#### [EXERCISE INSTRUCTIONS]
The answer must be the lines from the one containing "This screenshot has" through the last line of the data below, copied exactly, with nothing else.

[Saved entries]
+ + + + + + +

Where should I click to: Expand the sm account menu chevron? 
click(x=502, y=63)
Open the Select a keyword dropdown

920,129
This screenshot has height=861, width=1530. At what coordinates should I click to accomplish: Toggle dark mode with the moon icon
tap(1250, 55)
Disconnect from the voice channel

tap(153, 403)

+ + + + + + +

#### [RESPONSE TO THIS EXERCISE]
This screenshot has height=861, width=1530. At what coordinates should I click to accomplish: Toggle dark mode with the moon icon
tap(1250, 55)
Disconnect from the voice channel

tap(153, 403)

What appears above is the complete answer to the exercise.